Are you one of those leaders that spend their day looking for mistakes? You may be one of those leaders who always unconsciously looks for problems to solve and even creates them when they don’t exist. People with this disposition regularly point out mistakes, tell people how to do things better, and for the most part are viewed by their co-workers and subordinates as micromanagers. They justify their actions by claiming to know better, have more experience, and point to all the mistakes they find on a daily basis.
Address the Patterns, Not the Mistakes
In reality, the more “senior” the executive or leader is, the more mistakes you should expect them to make. If they do not, they are likely mediocre at best and should not reach the senior ranks. The higher one’s position, the more responsibility, the greater the range of decisions and issues, and the more likely that mistakes will occur. It does not matter how many battles one has fought and won… no one can possibly know or have seen everything. The world, people, competition, and issues are constantly evolving, and so must leaders. The key as a leader is to look for patterns and address the patterns rather than the individual mistakes.
Do You Utilize Mistakes as Learning Tools?
Does the way you respond to a mistake define you as a leader? Leaders who regularly punish and criticize people for mistakes, regardless of position, actually reduce their personal power within an organization. If you consistently handle mistakes poorly, you eventually lose the respect of others, reduce motivation, and hold back the company. Even worse, by not utilizing mistakes as learning tools, you are influencing mediocrity by creating an environment where people will “play it safe” and “do things the way we always have” in order to avoid disfavor. You may tell people to “think out of box” and/or “be creative”; however, actions, body language and tone can speak much louder than the words.
Are You Preventing Your People From Developing and Growing
By attacking others for mistakes, or mistakenly deciding that it’s “easier just to do it myself,” a leader will prevent others from learning what they are capable of becoming. Or, if a leader depends on someone else to prevent the possibility of failure, they will find that they are actually preventing themselves from developing leadership. Further, many leaders make the mistake of trying to be involved in every decision so that mistakes will not happen. All they are accomplishing is making a bunch of people depend on them and stifling their organization. They need to stop taking themselves so seriously and let their people develop.
Mistakes and errors are necessary steps in the learning process.

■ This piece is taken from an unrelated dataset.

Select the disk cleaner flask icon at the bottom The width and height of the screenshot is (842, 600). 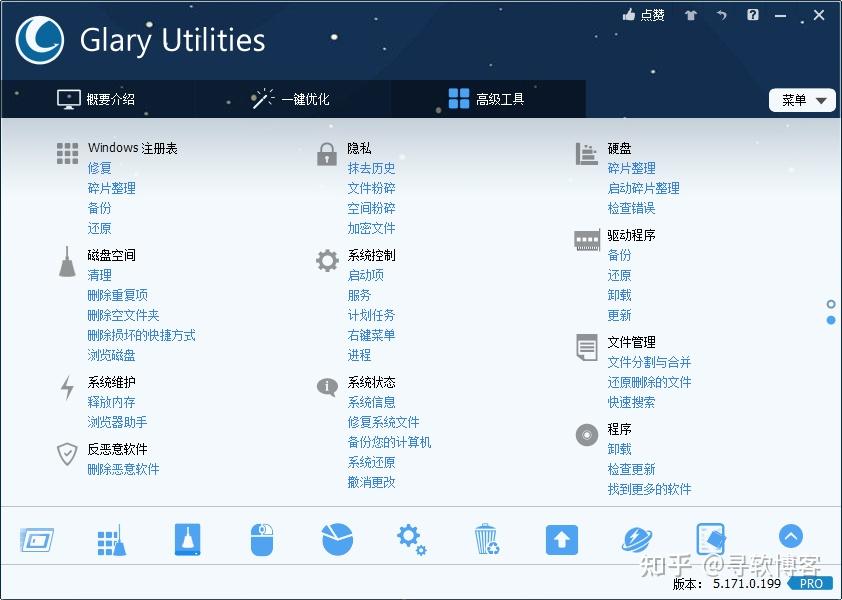186,539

Mistakes and errors are necessary steps in the learning process. They are meant to be a means to an end — not to be an end in themselves. Once they have served their purpose, mistakes should be forgotten. No one enjoys making mistakes, but everyone makes them. Your leadership progress is determined by your attitude toward yourself and others. “Failure” is a state of mind, yet leaders who view failures as learning experienced bounce back even stronger.